The Illusion of Thinking: What Apple’s Latest AI Research Really Says

Same Trick, Different Costume: How AI Companies Rebrand “Reasoning”
Before we look at what Apple tested, it helps to see the bigger picture. Almost every major AI company now claims its models can reason. Not just answer, but think. The catch? Everyone uses a different name for what is, in practice, the same basic idea:
The model writes more steps before it gives you the answer.
Prefer watching? Here you go!
Some call it thinking. Others call it reasoning. A few call it Big Brain. But under the hood, it usually means the model is trained or prompted to produce longer, step-by-step explanations and to try more paths before committing to a result.

In mid-2025, Apple's Machine Learning Research team published a provocative paper titled The Illusion of Thinking: Understanding the Strengths and Limitations of Reasoning Models via the Lens of Problem Complexity. The title alone challenged a prevailing narrative in AI: that modern large models can truly reason like humans.
What Apple Researched
Apple's team studied Large Reasoning Models (LRMs) - AI systems designed to solve multi-step problems by simulating a chain of thought before giving an answer. Think of these as advanced language models that pretend to reason.
Instead of relying on usual benchmarks like math or coding tests (which models may have seen during training), Apple researchers built custom puzzle environments with controlled difficulty.
These included:
- Tower of Hanoi
- River Crossing
- Checker Jumping
- Blocks World
Each puzzle can be scaled in complexity so the researchers could measure how performance changes as problems get harder. (DEV Community)

Brief 1:
In the Apple AI research article, rewrite the passage from "Same Trick, Different" up to and including "to a result.", switching "Big Brain" to "Galaxy Brain".
Brief 2:
According to the Apple AI research article, which Apple team published the paper on reasoning models?
Brief 3:
Condense the paragraph of the Apple AI research article that begins "Instead of relying on usual benchmarks" into a single shorter sentence that keeps its main facts.
The records that follow are separate material unrelated to the Apple AI research article.

Provided information:
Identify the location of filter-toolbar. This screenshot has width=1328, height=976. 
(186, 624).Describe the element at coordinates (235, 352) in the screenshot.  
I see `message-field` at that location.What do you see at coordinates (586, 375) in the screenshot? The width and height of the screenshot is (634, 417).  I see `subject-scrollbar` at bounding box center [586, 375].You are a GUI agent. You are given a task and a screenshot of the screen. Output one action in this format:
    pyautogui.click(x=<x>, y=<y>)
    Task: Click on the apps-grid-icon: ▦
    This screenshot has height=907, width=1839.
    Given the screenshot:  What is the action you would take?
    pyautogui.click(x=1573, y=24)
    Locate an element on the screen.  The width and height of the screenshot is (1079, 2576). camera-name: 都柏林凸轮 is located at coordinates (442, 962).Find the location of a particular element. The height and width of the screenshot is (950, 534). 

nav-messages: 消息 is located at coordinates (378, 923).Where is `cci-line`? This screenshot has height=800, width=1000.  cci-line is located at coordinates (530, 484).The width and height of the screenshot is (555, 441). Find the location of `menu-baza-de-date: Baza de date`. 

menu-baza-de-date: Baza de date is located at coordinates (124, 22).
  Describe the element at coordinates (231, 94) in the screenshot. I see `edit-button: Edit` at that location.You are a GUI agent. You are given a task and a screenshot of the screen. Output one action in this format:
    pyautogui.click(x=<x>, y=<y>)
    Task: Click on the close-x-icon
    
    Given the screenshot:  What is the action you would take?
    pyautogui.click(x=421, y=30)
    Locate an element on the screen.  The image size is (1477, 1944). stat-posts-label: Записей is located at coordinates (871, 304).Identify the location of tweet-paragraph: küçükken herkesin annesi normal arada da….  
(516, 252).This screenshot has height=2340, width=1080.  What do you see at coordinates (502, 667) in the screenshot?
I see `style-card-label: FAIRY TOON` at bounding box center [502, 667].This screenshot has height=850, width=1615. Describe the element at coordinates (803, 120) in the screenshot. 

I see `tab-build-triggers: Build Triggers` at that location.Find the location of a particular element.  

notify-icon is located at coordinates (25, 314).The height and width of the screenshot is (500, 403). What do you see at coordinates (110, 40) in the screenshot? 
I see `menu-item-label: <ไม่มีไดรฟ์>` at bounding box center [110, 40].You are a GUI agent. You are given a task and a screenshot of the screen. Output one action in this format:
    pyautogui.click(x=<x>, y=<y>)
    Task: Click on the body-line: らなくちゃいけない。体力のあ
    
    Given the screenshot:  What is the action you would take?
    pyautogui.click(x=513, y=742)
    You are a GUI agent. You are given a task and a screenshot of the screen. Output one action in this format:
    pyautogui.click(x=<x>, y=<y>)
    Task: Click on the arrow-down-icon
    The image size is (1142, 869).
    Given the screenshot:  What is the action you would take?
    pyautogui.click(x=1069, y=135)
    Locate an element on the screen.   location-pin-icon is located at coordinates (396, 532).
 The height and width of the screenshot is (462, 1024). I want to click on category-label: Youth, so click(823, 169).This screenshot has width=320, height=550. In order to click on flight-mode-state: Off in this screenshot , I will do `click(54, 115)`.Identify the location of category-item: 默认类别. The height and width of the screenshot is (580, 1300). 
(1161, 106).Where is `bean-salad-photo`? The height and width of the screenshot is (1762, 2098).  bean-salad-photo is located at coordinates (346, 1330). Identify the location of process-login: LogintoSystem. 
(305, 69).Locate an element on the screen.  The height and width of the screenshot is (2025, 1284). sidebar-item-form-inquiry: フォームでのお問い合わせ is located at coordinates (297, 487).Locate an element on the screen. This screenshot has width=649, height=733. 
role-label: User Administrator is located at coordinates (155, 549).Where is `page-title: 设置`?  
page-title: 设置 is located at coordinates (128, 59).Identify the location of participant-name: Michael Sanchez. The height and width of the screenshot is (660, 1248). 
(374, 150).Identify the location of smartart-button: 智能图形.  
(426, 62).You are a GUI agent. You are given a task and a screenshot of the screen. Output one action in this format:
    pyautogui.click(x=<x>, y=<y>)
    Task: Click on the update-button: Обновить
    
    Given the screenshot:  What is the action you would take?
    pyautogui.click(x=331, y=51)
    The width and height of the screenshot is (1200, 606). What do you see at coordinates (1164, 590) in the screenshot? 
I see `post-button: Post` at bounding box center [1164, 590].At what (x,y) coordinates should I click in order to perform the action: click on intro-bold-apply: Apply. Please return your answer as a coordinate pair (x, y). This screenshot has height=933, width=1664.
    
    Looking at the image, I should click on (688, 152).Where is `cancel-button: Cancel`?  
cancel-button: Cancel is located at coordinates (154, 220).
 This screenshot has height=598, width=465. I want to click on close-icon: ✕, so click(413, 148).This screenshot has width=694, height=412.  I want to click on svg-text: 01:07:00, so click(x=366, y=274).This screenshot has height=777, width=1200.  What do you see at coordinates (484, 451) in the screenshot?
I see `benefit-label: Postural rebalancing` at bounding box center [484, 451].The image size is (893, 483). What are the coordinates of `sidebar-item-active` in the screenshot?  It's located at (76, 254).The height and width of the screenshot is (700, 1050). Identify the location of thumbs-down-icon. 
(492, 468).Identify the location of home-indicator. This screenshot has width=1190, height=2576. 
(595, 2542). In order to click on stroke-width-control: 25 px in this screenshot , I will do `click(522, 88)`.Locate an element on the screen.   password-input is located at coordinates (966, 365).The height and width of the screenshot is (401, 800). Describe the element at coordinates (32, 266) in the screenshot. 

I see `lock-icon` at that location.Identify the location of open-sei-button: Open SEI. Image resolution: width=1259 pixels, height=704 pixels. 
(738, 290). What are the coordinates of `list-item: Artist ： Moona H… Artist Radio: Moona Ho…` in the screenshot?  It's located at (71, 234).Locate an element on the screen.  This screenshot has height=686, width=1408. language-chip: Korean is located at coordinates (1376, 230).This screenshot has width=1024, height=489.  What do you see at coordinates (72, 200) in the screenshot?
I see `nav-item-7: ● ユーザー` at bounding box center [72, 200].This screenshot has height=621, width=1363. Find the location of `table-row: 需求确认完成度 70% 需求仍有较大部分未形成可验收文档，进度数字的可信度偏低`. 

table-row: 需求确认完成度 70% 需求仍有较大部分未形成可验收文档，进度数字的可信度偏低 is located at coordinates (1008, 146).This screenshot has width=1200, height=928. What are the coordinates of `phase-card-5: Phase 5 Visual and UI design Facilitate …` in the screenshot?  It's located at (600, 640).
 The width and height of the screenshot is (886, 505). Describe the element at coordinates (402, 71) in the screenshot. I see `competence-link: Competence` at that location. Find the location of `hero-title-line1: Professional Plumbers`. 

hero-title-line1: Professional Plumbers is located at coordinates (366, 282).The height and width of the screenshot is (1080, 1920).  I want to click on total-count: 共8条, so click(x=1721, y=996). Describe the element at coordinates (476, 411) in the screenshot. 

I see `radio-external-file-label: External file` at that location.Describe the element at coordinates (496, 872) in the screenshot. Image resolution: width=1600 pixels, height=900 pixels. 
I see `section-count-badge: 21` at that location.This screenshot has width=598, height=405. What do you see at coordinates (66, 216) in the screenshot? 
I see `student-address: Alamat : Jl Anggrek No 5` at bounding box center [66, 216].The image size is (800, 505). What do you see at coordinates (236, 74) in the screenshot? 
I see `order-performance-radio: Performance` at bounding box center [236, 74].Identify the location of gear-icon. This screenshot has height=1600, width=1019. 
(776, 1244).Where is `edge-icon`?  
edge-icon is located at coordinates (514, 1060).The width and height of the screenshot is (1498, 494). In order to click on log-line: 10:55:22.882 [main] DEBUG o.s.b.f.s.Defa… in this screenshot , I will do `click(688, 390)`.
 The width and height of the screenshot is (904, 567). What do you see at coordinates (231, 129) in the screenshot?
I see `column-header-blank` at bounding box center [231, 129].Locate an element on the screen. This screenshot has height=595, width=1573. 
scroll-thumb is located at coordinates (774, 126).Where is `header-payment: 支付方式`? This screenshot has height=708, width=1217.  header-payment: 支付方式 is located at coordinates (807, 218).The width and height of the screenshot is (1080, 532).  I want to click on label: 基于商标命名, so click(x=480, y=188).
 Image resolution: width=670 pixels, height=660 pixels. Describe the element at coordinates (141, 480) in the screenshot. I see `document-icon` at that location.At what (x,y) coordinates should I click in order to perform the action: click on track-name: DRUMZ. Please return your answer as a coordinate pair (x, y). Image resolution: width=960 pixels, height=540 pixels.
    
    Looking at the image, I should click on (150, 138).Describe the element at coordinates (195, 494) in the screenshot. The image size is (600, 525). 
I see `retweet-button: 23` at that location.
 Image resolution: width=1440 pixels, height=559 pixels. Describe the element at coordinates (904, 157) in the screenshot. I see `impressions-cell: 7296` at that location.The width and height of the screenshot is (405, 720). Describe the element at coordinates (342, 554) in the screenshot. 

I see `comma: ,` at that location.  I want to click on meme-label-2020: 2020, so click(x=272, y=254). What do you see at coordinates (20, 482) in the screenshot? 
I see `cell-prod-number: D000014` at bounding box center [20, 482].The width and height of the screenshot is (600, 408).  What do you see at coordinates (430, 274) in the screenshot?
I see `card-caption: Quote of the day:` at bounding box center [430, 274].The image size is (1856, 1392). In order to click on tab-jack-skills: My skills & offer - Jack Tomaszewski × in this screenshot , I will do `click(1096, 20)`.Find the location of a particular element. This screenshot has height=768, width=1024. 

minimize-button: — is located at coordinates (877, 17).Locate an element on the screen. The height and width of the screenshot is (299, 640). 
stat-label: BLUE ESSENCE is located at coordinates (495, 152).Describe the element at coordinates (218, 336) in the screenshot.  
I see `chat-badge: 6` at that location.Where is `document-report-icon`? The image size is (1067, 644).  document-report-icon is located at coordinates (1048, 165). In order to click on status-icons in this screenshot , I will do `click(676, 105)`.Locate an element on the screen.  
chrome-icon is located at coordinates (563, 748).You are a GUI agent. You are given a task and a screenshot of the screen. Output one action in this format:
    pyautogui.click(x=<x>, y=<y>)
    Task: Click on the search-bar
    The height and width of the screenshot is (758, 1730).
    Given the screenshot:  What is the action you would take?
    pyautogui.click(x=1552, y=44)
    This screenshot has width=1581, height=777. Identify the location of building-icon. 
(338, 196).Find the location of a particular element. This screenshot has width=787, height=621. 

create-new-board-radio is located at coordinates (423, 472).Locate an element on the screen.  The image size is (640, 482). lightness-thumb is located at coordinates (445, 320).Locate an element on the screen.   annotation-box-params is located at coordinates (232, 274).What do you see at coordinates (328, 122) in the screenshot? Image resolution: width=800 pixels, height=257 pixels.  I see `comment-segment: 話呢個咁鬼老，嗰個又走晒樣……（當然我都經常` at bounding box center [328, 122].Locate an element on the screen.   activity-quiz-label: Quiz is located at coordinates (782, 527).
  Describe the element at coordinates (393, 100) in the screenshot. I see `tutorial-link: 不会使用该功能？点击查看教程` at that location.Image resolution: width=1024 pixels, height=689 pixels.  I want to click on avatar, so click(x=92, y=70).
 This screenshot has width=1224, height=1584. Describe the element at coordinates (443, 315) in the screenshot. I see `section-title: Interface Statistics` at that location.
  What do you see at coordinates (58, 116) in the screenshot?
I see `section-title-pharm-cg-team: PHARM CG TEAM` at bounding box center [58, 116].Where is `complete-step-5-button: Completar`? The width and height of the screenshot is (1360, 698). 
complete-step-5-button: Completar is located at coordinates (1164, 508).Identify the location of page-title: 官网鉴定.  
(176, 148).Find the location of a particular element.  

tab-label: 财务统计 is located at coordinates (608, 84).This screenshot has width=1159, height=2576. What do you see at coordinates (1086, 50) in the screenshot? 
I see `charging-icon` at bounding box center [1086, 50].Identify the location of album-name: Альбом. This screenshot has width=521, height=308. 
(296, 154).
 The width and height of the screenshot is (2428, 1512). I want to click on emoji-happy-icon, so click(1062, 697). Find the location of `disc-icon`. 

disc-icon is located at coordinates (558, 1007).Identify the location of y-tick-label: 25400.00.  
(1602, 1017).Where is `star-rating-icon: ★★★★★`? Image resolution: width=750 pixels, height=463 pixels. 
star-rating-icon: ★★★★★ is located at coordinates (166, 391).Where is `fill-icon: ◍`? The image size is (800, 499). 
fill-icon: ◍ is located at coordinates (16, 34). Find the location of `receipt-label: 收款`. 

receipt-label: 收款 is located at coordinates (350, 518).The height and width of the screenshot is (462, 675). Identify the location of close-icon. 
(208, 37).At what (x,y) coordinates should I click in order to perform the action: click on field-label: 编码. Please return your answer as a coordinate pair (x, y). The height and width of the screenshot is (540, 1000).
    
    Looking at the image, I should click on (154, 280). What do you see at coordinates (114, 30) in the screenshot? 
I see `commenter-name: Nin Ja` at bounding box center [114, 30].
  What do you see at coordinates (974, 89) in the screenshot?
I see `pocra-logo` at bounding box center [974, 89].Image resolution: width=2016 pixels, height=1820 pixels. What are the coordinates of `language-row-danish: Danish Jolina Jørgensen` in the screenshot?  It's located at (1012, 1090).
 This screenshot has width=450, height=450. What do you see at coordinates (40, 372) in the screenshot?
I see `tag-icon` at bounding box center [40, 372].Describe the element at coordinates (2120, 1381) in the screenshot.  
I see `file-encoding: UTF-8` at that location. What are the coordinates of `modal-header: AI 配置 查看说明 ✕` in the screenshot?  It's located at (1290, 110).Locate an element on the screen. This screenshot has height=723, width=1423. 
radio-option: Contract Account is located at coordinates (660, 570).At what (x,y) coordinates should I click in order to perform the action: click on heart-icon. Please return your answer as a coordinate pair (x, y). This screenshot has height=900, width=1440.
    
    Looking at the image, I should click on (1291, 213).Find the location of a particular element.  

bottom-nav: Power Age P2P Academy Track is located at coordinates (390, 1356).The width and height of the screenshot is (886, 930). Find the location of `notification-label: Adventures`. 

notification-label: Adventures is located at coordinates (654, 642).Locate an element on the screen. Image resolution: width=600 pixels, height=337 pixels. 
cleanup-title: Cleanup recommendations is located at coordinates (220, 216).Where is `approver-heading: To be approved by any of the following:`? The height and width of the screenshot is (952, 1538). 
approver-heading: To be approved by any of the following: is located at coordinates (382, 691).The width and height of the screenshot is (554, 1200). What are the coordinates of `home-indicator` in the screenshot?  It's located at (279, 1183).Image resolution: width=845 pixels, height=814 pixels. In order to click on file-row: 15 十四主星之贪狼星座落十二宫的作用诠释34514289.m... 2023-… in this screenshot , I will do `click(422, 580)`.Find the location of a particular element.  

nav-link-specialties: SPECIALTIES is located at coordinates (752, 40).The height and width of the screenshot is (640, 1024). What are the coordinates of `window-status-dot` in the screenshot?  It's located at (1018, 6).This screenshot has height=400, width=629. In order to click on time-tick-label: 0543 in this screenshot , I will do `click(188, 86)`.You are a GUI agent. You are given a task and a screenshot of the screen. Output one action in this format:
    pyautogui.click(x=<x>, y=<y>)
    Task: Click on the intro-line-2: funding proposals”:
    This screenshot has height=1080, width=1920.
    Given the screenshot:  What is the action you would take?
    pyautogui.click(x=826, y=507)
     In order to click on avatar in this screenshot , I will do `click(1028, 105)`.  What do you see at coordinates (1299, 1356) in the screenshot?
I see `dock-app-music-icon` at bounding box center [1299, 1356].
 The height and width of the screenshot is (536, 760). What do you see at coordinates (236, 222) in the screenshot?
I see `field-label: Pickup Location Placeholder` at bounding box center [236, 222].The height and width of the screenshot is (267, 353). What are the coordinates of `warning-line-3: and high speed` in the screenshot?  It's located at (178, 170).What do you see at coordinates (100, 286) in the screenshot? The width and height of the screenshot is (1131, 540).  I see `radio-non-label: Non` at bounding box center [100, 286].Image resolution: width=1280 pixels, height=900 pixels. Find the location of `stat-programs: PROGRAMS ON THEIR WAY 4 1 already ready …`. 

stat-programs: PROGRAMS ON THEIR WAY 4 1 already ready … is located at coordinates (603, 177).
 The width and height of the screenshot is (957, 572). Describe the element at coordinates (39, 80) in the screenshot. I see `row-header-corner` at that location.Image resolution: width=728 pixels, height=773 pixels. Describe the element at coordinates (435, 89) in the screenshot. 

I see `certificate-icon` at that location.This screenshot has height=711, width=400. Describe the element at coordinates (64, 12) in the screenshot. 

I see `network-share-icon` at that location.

Exercise output 1:
Same Trick, Different Costume: How AI Companies Rebrand “Reasoning”
Before we look at what Apple tested, it helps to see the bigger picture. Almost every major AI company now claims its models can reason. Not just answer, but think. The catch? Everyone uses a different name for what is, in practice, the same basic idea:
The model writes more steps before it gives you the answer.
Prefer watching? Here you go!
Some call it thinking. Others call it reasoning. A few call it Galaxy Brain. But under the hood, it usually means the model is trained or prompted to produce longer, step-by-step explanations and to try more paths before committing to a result.

Exercise output 2:
Apple's Machine Learning Research team.

Exercise output 3:
Apple researchers skipped standard math and coding benchmarks, which models may have seen in training, and built custom puzzle environments with controlled difficulty.